Washington. La semana pasada, un avión de 120 asientos de United Airlines que iba de Chicago al aeropuerto Reagan escasamente evitó chocar con un jet ejecutivo que despegaba de Dulles, el más reciente de 22 errores potencialmente fatales por parte de los controladores aéreos que comandan los cielos sobre la capital.

Según el reporte oficial de la Administración Federal de Aviación (FAA), el avión de United estuvo a 15 segundos de una colisión con el jet privado antes de que el sistema de advertencia del Airbus A319 instruyera al piloto a tomar medidas de evasión. El piloto reportó que vio al Gulfstream pasar justo detrás de él.

Es el controlador aéreo el que debe prever una situación así, no el sistema de advertencia del avión , dice John DeLisi, subdirector de aviación de la agencia reguladora de seguridad aérea, NTSB. En este caso, cuando se activó el sistema del avión, quiere decir que no tuvo un buen controlador en tierra .

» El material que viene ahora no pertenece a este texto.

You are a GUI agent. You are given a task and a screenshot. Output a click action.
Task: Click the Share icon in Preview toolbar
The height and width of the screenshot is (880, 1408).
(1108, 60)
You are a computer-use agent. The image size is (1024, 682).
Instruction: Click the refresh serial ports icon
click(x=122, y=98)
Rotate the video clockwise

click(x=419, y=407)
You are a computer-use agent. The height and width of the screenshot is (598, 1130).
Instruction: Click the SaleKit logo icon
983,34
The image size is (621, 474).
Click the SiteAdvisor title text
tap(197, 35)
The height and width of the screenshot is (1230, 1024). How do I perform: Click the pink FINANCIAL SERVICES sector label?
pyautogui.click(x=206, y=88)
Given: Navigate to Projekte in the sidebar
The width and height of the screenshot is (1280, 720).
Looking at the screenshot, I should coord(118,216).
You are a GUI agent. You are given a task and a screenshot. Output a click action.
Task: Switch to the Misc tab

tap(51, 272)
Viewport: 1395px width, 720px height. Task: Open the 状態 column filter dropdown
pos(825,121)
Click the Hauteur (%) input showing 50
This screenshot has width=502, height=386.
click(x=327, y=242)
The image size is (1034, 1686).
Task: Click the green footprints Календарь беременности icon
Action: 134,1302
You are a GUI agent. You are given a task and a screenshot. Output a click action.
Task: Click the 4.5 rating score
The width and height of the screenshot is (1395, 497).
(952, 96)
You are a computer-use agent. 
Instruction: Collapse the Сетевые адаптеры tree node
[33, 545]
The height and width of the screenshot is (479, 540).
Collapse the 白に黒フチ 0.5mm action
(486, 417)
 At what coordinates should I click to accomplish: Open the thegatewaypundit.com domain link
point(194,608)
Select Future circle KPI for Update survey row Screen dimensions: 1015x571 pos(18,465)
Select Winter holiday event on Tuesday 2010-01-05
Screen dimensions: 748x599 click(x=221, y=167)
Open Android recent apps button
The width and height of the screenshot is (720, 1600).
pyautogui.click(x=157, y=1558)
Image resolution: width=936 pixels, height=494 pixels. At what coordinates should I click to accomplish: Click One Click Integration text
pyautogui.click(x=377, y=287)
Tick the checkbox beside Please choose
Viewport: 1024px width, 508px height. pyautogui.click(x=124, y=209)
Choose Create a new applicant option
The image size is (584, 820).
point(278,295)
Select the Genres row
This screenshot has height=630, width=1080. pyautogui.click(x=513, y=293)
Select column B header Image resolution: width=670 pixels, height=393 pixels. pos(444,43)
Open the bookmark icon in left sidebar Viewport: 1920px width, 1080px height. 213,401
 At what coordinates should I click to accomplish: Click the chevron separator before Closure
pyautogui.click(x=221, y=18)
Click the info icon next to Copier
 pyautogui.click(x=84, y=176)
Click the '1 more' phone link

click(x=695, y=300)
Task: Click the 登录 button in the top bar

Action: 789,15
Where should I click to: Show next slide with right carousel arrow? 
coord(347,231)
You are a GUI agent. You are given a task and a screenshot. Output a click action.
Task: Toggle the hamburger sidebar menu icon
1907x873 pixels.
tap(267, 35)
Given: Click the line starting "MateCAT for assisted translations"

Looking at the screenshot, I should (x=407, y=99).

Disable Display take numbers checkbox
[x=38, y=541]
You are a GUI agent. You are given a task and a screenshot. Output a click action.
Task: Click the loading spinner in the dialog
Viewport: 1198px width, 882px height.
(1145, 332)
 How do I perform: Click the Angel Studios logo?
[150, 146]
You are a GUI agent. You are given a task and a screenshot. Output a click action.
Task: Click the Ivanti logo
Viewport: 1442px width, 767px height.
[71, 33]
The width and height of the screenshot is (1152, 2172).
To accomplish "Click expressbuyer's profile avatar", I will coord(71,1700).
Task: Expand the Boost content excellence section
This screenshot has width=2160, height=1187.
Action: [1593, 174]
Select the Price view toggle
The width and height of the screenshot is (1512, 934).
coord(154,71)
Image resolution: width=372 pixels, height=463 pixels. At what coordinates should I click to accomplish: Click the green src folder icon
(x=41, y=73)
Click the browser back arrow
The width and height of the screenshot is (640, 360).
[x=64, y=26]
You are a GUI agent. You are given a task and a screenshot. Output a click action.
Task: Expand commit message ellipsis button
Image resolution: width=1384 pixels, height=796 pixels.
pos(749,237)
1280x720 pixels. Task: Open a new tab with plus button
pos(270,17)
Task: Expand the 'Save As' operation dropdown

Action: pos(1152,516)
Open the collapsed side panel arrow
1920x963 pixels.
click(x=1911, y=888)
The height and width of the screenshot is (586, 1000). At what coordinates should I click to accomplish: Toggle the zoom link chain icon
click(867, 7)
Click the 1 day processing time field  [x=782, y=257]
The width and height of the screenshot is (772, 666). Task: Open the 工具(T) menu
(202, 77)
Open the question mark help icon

En la región de Washington, el número de incidentes casi fatales en los primeros seis meses del año superó los 18 reportados durante todo el año pasado. A nivel nacional, los controladores aéreos cometieron 949 pifias en el 2009.

El alza en incidentes se registra en un contexto en que se está capacitando a una nueva generación de controladores, para sustituir a los que entraron en funciones en 1981, cuando el entonces Presidente Reagan despidió a casi todo el gremio que amenazaba con irse a la huelga. De los 177 controladores que hoy manejan el tráfico aéreo en la zona de Washington, la tercera en densidad aérea después de Nueva York y Los Ángeles, 49 no han sido certificados en todos los aspectos de su función, según la FAA.

Las reglas indican que debe haber una separación de 3 millas entre aviones, o 1,000 pies de altura. La distancia entre las dos aeronaves del incidente de United, que al igual que todos investiga la NTSB, era de menos de 1 milla.